パチ・スロと貧困 その5

2最近気づくこと

最近、パチ・スロ依存でお困りの方と接していて、ふと感じることがある。それは依存する年齢層と依存の対象が、以前と少し違ってきていることだ。

もっとも私の場合、接したりお話を伺えるのは相談者さんに限るので、ちゃんとした統計を取っているわけでもない。それと当たり前のことだが、実際にホールでどのような変化が起きているかについても知りようがない。だから半分は私の想像だとお考えいただきたい。

私自身、今までに手紙・面談・メールなどで、多くの相談を受けてきた。相談者は、パチ・スロへの依存でお困りの方が殆どだ。圧倒的多数を占めるパチ・スロ依存だが、最近の傾向として次のことを感じる。

高齢者の依存が増えた

掲示板においてもメールなどの相談においても、真っ先に感じるのは依存者の年齢構成が中高齢者に偏ってきたということである。その大きな理由として挙げられるのが、以前の記事で書かせていただいたように若者のパチ屋離れである。

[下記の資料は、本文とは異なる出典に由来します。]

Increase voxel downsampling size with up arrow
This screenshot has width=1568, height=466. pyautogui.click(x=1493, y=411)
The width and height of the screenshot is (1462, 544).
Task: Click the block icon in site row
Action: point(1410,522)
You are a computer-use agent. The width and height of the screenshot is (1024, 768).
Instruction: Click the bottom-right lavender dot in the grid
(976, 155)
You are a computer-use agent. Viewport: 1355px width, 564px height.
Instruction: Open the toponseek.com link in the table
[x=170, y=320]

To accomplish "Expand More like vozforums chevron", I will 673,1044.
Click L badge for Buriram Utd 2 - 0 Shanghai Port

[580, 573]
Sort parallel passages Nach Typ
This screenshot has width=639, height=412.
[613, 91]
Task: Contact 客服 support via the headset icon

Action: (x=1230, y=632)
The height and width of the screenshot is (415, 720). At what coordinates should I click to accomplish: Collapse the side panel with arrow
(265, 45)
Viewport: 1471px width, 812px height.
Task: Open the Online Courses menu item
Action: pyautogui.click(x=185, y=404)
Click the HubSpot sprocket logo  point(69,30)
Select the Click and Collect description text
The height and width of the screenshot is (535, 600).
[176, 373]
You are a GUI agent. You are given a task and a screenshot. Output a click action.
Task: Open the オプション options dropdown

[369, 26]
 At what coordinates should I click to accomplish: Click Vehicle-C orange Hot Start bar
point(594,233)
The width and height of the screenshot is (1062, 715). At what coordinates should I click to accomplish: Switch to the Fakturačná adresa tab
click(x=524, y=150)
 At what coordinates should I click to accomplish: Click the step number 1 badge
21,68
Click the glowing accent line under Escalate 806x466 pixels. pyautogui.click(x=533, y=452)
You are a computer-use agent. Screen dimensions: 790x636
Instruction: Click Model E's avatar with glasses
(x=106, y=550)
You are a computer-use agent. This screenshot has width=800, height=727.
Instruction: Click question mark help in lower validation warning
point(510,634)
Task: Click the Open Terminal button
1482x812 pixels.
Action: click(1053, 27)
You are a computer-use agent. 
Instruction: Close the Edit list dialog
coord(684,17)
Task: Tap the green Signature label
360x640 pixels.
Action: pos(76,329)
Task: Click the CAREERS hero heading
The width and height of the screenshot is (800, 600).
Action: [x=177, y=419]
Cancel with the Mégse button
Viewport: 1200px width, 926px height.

その次に挙げられるのが、スロットをやる年齢層が高くなったことだろう。驚くべきことに、中高齢者の相談者さんの半数以上がスロットへの依存なのである。これは以前には無かった現象である。

相談者さんに「なぜスロットなんですか?」と聞くと、告知が簡単になったことを一番に挙げる人が多い。つまりペカりジャンキーというわけだ。

最近のスロットは告知機能を備えた物が多い。目押しも簡単になり、いろいろな面で敷居が低くなった。ジャグラーという機種があちこちのホールに置かれるようになってから、特にその傾向が強い。

言うまでもないが、我が国は高齢化真っ盛りである。パチ・スロ業界もあの手この手で、高齢者から搾り取ろうと躍起になっているのである。

スロットの依存が増えた

依存の相談数は、最初の頃(2008年から2009年くらい)パチンコが多かったように感じる。
だが最近では逆転して、スロット依存の相談が増えてきている。先ほども述べたが、これは高齢者がスロットをやる機会が多くなったことが大きな原因だろう。

合わせて、それまではスロットなど見向きもしなかった主婦層でもスロットに依存する人が増えた。これも大きな原因といえる。

私が生まれて初めてスロットマシンを見た時、こう感じたことを思い出す。

「あのようなバクチに手を出すようになったらおしまいだ」

今考えると、パチンコに依存していた自分が最もらしくそう考えていたこと自体滑稽だが、あの時の私は、何の根拠も無く適当にマシンの前に座り、マシンにコインを放り込む人たちを見て直感的にそう思った。「パチンコなら釘を見れば、出るかどうかわかる。でもスロットは、何を根拠に機械を選ぶんだ?」と考えたのである。

今考えると、当時からスロットという遊戯は、パチンコ以上に依存性が高かったのである。私の予感は的中していたことになる。

ここで大切なことが一つ有る。それは、「パチンコに早打ちはないが、スロットは早打ちできる」ということである。簡単にいえば、ハマっている人ほどやられ方が半端でないということである。